또 TensorFlow/JAX와의 궁합이 좋습니다. 당연히 Google이 만든 칩이니까 Google이 만든 프레임워크에 최적화가 잘 되어 있겠죠. 특히 JAX + TPU 조합은 대규모 학습에서 꽤 좋은 성능을 보여줍니다.
전력 효율도 언급할 만합니다. 같은 연산량 대비 TPU가 GPU보다 전력을 덜 먹는다는 벤치마크 결과가 꽤 있어요. 데이터센터 규모에서는 전기세가 어마어마하니까, 이 차이가 무시 못 할 수준이 됩니다.
그러면 GPU는 언제 더 나은지
사실 대부분의 상황에서 GPU가 더 나은 선택입니다. 좀 과장하면 “99%의 사용자에게는 GPU"라고 말해도 틀리지 않아요.

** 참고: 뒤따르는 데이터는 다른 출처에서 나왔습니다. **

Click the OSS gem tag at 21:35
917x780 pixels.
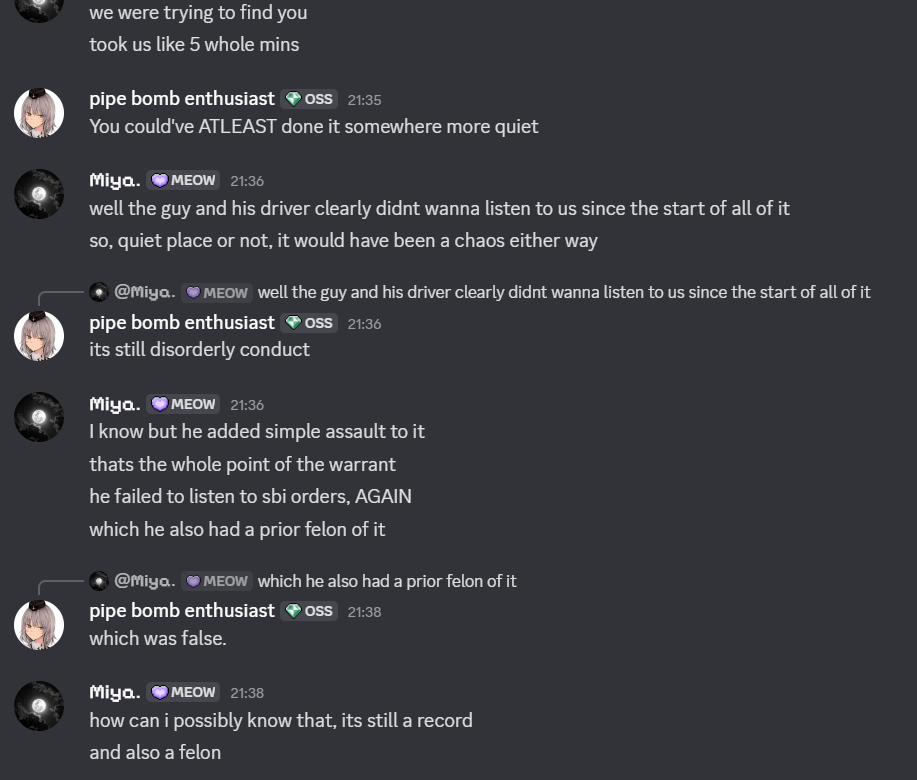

첫 번째 이유는 생태계입니다. NVIDIA vs AMD 비교 글에서 자세히 다뤘지만, NVIDIA의 CUDA 생태계는 지금 AI 세계의 사실상 표준이에요. PyTorch를 쓰든 뭘 쓰든, 대부분의 코드와 튜토리얼이 CUDA 기반이고, 에러가 나도 검색하면 해결법이 나옵니다. TPU 관련 에러는? 검색해봐야 나오는 게 별로 없더라고요. 커뮤니티 크기 차이가 실사용에서 체감이 큽니다.
두 번째는 프레임워크 호환성입니다. PyTorch가 사실상 업계 표준이 된 지금, TPU에서 PyTorch를 돌리려면 PyTorch/XLA라는 걸 써야 하는데 아직 매끄럽지 않은 부분이 있어요. 네이티브 PyTorch처럼 자연스럽지가 않습니다. TPU는 TensorFlow이나 JAX에 최적화되어 있어서, PyTorch 유저에게는 진입 장벽이 있죠.
세 번째는 유연성입니다. GPU는 학습도 하고, 추론도 하고, 영상도 편집하고, 게임도 합니다. RTX 5070 하나면 AI 실험도 하면서 저녁에는 게임도 할 수 있어요. TPU는 AI 연산만 합니다. 개인 사용자 입장에서 이건 상당한 단점이에요.
네 번째로, 로컬에서 쓸 수 있다는 점. GPU는 직접 구매해서 내 PC에 꽂을 수 있잖아요. TPU는 그게 안 됩니다. 무조건 클라우드를 통해서만 접근 가능하고, 그 말은 인터넷이 끊기면 못 쓴다는 뜻이에요. 데이터 프라이버시가 중요한 작업이라면 이것도 문제가 됩니다.
Google Cloud TPU 접근하기
혹시 TPU를 써보고 싶다면, Google Cloud Platform(GCP)에서 가능합니다. 접근 방법을 간단히 정리해볼게요.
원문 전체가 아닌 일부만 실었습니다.